Personal information
- Full name: Lars Patric Karlsson
- Date of birth: 9 November 1967 (age 58)
- Position: Forward

Senior career*
- Years: Team / Apps / (Gls)
- 1985–1991: IFK Eskilstuna
- 1987: → IF Verdandi (loan)
- 1992: IFK Luleå
- 1993–1994: Lillestrøm / 32 / (9)
- 1994: Vålerenga IF / 7 / (2)
- 1995: IFK Norrköping
- 1996: Örgryte IS
- 1996–1997: Olympiacos Volos
- 1997: Tromsø / 12 / (5)
- 1997–2000: BK Häcken
- 2001: Eskilstuna City FK

= Patric Karlsson =

Swedish footballer

Lars Patric Karlsson (born 9 November 1967) is a Swedish retired football striker.

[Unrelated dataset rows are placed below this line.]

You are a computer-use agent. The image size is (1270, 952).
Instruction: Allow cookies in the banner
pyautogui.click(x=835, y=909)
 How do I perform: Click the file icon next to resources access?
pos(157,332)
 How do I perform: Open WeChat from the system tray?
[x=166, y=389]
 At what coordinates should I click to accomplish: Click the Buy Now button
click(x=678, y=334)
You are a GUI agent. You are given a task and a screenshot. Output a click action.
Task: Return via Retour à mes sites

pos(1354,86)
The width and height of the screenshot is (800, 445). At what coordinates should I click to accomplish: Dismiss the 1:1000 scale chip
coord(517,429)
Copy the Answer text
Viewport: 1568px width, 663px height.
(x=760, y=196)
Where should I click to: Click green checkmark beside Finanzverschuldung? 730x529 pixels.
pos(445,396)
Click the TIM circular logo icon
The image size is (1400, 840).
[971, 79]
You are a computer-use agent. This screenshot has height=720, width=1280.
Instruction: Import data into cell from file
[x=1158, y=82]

He started his senior career in IFK Eskilstuna, including a spell in IF Verdandi. He took a spell in IFK Luleå before trying his luck in Norway and Lillestrøm SK in 1993. He also played the autumn of 1994 in Vålerenga IF. Returning to Sweden, he got one season in IFK Norrköping and half a season in Örgryte IS before going abroad again, to Greece's Olympiacos Volos. In the spring of 1997 he went to his third Norwegian club, Tromsø IL, before finishing off in Sweden's BK Häcken and Eskilstuna City FK.